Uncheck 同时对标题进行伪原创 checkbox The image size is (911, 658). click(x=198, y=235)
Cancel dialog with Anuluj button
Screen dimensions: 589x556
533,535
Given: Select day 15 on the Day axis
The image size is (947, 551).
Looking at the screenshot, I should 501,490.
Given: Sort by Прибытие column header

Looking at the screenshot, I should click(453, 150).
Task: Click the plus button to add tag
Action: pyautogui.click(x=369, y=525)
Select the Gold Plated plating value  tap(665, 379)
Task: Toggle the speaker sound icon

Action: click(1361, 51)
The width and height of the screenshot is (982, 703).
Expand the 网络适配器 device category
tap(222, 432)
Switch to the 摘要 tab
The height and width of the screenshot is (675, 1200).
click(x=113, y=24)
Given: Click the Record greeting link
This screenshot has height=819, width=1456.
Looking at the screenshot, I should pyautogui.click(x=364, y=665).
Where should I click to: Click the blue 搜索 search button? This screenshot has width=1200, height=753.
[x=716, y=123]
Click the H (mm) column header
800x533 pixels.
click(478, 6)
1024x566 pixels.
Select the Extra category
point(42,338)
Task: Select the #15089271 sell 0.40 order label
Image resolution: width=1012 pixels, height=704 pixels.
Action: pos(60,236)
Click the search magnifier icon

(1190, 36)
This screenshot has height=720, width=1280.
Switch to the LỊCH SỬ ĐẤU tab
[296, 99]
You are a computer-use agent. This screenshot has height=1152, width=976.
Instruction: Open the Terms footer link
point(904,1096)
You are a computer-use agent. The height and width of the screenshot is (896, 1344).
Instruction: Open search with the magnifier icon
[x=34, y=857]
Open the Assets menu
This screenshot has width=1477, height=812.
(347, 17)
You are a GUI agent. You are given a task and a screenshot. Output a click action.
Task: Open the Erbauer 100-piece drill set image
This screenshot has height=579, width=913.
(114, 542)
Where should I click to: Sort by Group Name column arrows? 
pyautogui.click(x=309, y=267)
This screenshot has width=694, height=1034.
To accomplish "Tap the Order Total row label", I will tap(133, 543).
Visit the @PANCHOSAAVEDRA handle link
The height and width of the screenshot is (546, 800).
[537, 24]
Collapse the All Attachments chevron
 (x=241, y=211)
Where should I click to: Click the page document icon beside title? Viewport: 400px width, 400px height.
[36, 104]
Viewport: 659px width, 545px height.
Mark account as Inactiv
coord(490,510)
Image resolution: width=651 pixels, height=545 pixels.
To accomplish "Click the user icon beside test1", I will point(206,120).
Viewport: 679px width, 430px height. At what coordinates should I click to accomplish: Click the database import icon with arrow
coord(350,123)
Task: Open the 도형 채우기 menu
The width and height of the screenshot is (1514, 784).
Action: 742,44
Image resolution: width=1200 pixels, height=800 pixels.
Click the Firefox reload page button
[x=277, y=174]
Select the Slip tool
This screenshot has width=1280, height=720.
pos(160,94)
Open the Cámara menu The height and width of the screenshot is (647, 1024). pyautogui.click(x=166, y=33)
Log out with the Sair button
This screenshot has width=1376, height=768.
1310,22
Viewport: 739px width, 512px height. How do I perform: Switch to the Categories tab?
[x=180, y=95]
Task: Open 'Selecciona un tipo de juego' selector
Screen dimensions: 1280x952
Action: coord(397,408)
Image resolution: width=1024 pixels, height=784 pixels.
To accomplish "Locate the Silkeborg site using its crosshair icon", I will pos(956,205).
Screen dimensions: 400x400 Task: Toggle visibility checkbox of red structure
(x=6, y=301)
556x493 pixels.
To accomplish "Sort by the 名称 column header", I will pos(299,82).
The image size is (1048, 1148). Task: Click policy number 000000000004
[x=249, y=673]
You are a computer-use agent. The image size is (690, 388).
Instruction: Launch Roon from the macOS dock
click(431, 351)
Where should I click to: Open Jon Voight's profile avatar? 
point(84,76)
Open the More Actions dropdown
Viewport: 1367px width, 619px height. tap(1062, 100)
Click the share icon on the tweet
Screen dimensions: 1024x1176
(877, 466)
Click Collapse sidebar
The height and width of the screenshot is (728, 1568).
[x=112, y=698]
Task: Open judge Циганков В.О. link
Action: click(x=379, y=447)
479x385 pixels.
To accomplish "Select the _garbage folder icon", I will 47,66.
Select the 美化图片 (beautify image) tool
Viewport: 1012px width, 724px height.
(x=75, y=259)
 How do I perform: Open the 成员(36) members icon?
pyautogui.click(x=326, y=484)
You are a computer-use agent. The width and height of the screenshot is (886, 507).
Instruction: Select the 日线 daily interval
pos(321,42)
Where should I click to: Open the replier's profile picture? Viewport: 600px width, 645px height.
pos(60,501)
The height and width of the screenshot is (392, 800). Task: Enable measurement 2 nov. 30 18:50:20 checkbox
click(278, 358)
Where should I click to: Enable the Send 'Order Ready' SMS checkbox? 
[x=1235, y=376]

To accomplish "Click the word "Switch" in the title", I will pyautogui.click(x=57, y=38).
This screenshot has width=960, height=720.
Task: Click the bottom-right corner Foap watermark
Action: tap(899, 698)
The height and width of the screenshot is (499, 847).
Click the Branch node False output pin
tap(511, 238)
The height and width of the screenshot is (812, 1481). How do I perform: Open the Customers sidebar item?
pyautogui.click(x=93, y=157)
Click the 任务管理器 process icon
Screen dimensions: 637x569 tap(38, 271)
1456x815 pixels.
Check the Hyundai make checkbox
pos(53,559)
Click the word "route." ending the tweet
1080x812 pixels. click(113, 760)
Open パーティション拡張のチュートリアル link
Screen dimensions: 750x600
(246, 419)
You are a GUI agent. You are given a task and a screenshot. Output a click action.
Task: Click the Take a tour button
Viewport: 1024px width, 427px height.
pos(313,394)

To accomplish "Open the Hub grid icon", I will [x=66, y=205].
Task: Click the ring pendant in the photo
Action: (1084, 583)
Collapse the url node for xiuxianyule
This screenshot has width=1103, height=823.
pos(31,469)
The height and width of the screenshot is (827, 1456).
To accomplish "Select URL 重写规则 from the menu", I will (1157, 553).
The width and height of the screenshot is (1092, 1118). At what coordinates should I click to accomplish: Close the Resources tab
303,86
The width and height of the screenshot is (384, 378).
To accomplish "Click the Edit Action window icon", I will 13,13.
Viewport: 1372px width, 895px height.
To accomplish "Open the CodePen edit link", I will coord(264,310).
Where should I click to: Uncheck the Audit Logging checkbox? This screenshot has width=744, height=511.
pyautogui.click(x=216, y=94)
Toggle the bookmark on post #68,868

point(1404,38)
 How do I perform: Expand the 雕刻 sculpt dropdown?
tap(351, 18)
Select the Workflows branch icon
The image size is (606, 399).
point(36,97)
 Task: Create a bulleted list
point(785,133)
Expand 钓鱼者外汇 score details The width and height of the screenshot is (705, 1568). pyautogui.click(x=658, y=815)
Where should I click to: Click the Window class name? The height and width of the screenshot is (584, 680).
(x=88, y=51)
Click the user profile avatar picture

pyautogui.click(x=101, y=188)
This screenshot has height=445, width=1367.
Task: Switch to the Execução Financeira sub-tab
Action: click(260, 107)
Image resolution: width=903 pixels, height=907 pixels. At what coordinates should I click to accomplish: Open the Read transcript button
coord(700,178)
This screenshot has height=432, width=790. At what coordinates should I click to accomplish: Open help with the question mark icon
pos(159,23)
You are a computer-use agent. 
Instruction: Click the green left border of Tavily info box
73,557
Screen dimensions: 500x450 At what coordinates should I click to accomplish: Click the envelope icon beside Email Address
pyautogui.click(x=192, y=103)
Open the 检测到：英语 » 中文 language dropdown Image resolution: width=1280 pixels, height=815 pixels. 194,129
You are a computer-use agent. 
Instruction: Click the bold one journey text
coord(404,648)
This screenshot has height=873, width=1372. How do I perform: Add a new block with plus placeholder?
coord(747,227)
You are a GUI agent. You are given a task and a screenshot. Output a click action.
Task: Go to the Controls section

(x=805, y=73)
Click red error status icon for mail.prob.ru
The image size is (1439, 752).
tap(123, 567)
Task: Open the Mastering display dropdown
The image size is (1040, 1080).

* _HOW TO COMPLETE THIS TASK_: Every line from the start of the material above through the line that contains "This screenshot has width=694, height=1034." must be written out exactly, with both ends included.

* _WRITTEN RESPONSE_:
Uncheck 同时对标题进行伪原创 checkbox The image size is (911, 658). click(x=198, y=235)
Cancel dialog with Anuluj button
Screen dimensions: 589x556
533,535
Given: Select day 15 on the Day axis
The image size is (947, 551).
Looking at the screenshot, I should 501,490.
Given: Sort by Прибытие column header

Looking at the screenshot, I should click(453, 150).
Task: Click the plus button to add tag
Action: pyautogui.click(x=369, y=525)
Select the Gold Plated plating value  tap(665, 379)
Task: Toggle the speaker sound icon

Action: click(1361, 51)
The width and height of the screenshot is (982, 703).
Expand the 网络适配器 device category
tap(222, 432)
Switch to the 摘要 tab
The height and width of the screenshot is (675, 1200).
click(x=113, y=24)
Given: Click the Record greeting link
This screenshot has height=819, width=1456.
Looking at the screenshot, I should pyautogui.click(x=364, y=665).
Where should I click to: Click the blue 搜索 search button? This screenshot has width=1200, height=753.
[x=716, y=123]
Click the H (mm) column header
800x533 pixels.
click(478, 6)
1024x566 pixels.
Select the Extra category
point(42,338)
Task: Select the #15089271 sell 0.40 order label
Image resolution: width=1012 pixels, height=704 pixels.
Action: pos(60,236)
Click the search magnifier icon

(1190, 36)
This screenshot has height=720, width=1280.
Switch to the LỊCH SỬ ĐẤU tab
[296, 99]
You are a computer-use agent. This screenshot has height=1152, width=976.
Instruction: Open the Terms footer link
point(904,1096)
You are a computer-use agent. The height and width of the screenshot is (896, 1344).
Instruction: Open search with the magnifier icon
[x=34, y=857]
Open the Assets menu
This screenshot has width=1477, height=812.
(347, 17)
You are a GUI agent. You are given a task and a screenshot. Output a click action.
Task: Open the Erbauer 100-piece drill set image
This screenshot has height=579, width=913.
(114, 542)
Where should I click to: Sort by Group Name column arrows? 
pyautogui.click(x=309, y=267)
This screenshot has width=694, height=1034.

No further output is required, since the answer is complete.